_STATED EXERCISE_
Rewrite the listing below with "Pick" swapped for "Select" everywhere it occurs, leaving everything else unchanged and omitting the pictures.

%%

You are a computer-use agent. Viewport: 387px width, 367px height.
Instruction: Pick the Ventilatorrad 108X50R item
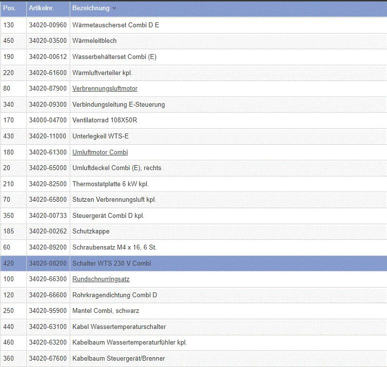(105, 120)
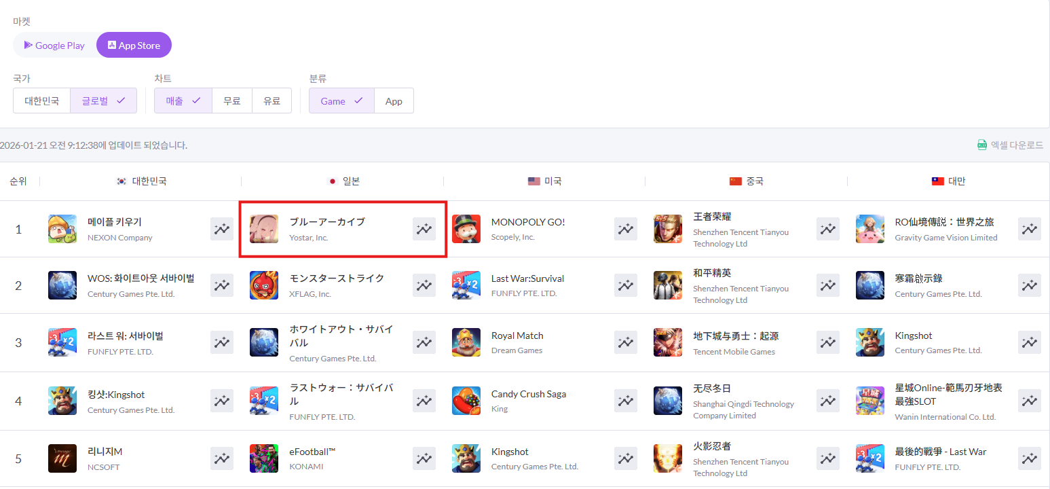The height and width of the screenshot is (489, 1050).
Task: Choose the 매출 chart option
Action: (183, 101)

%%

_THE REPLY_
You are a computer-use agent. Viewport: 387px width, 367px height.
Instruction: Select the Ventilatorrad 108X50R item
(105, 120)
The height and width of the screenshot is (489, 1050).
Task: Choose the 매출 chart option
Action: (183, 101)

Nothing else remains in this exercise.